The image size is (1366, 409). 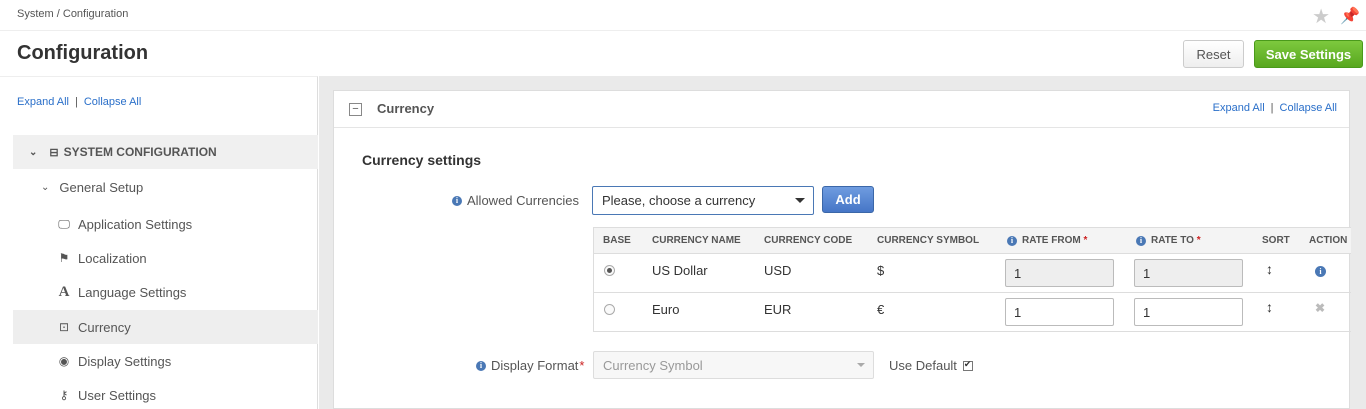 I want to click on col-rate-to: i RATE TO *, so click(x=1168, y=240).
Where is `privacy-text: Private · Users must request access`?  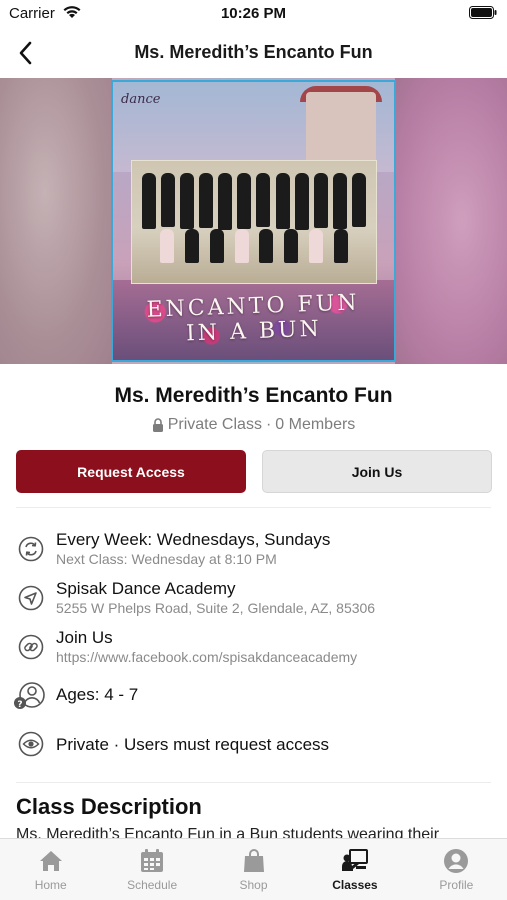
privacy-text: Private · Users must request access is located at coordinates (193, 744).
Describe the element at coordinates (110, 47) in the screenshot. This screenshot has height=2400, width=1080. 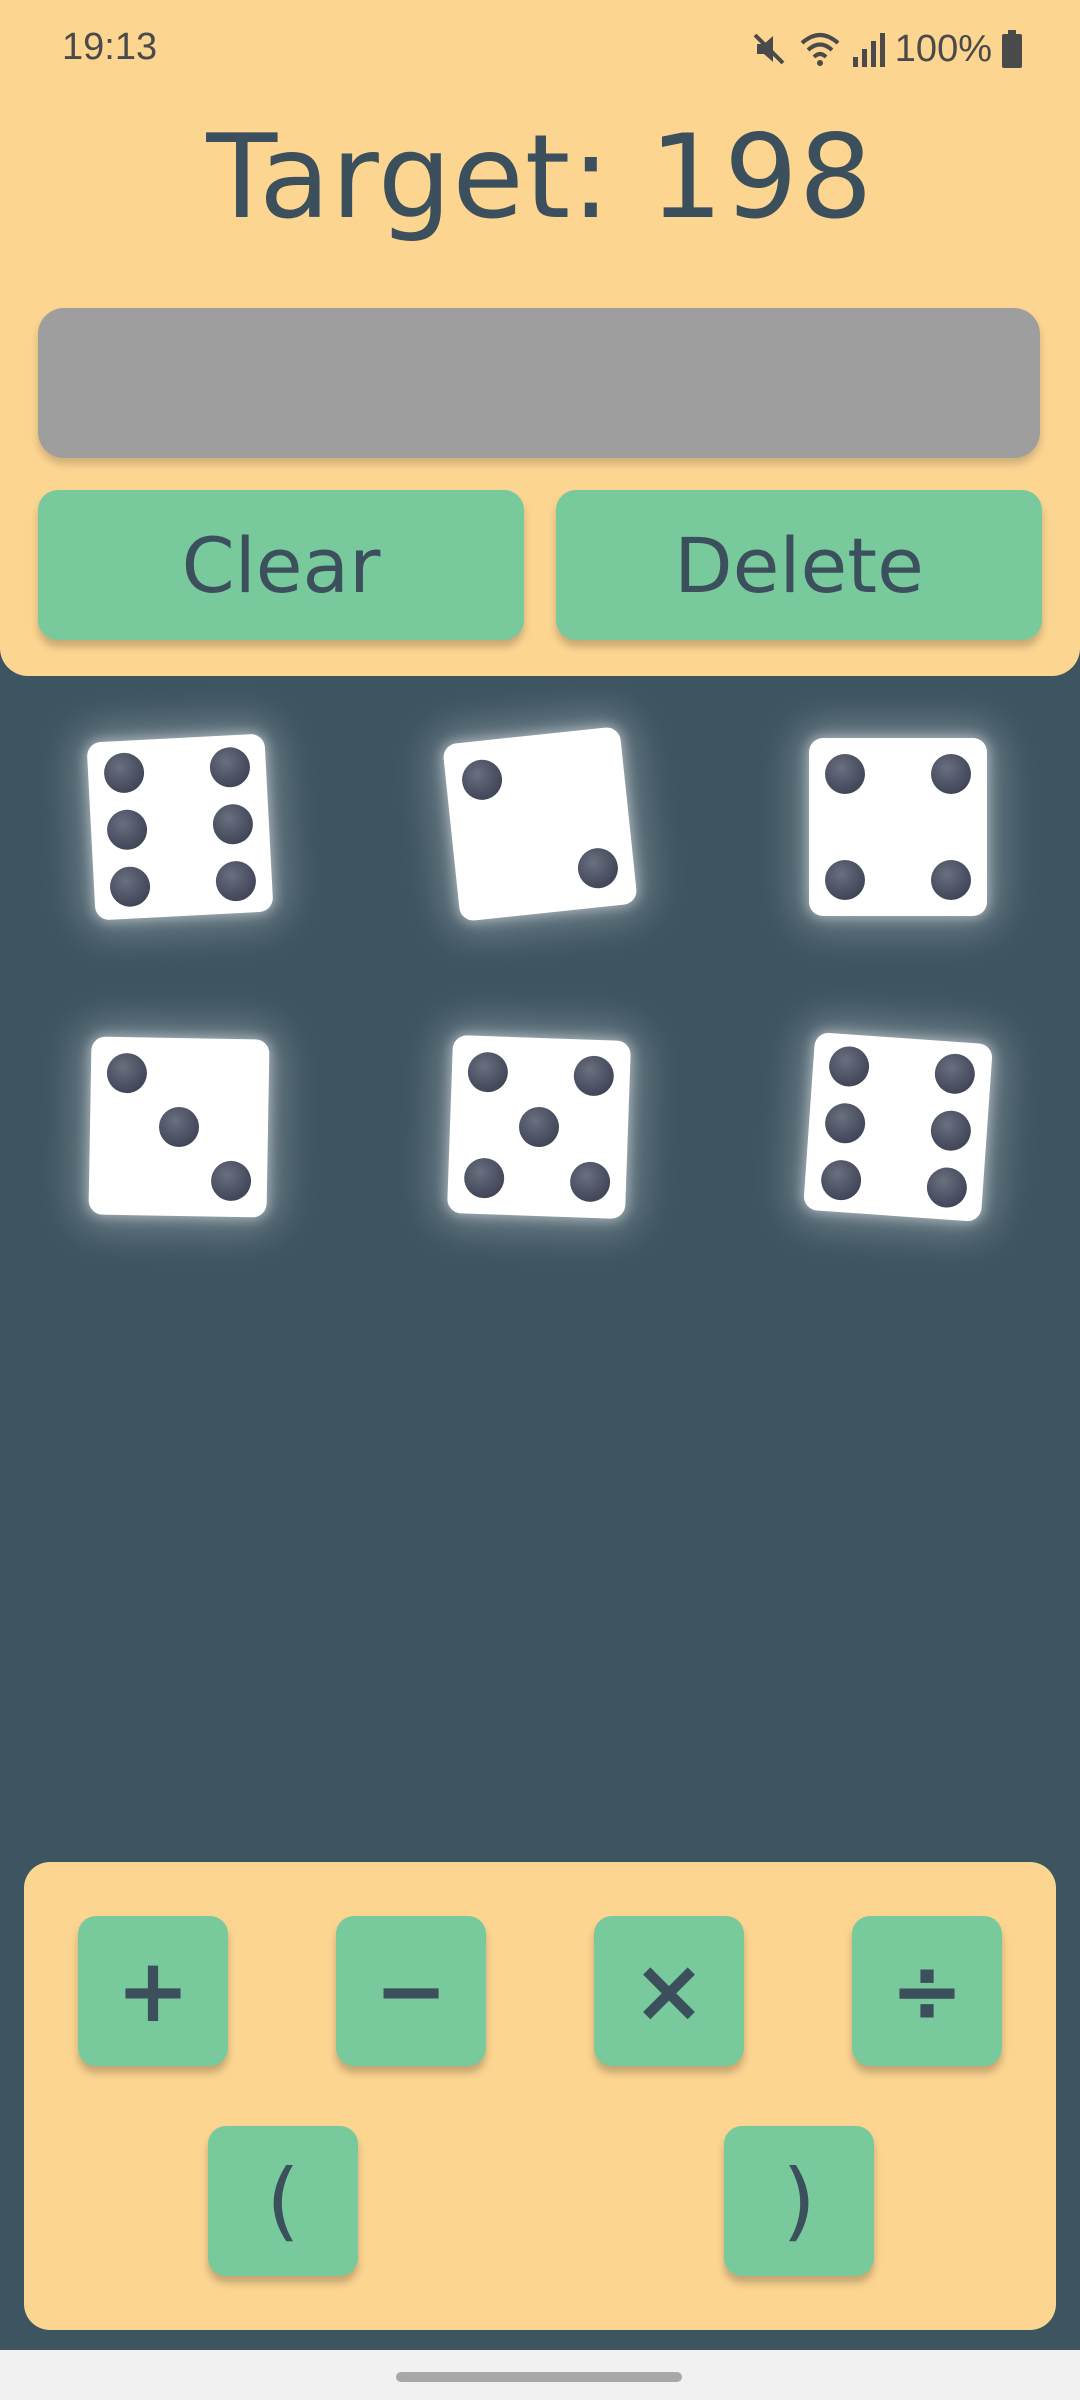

###

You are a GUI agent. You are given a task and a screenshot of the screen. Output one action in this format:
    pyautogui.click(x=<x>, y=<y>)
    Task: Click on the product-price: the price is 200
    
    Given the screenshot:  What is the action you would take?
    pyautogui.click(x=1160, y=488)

###

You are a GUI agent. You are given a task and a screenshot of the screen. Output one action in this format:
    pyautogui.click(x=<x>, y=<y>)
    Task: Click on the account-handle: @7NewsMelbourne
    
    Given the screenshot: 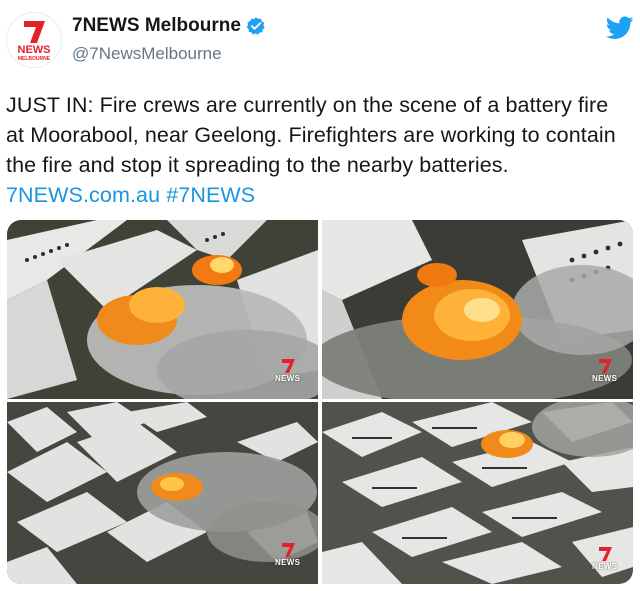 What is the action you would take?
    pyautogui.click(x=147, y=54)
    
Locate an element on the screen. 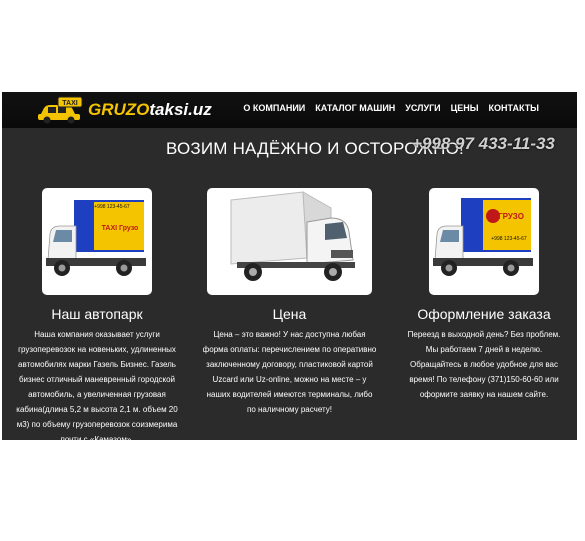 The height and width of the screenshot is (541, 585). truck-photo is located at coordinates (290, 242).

###

** The task **
Count the lines in the entries above that contain the string "pyautogui", treating uppercase and lowercase as different. Reply with only the number.

** Output for this exercise **
4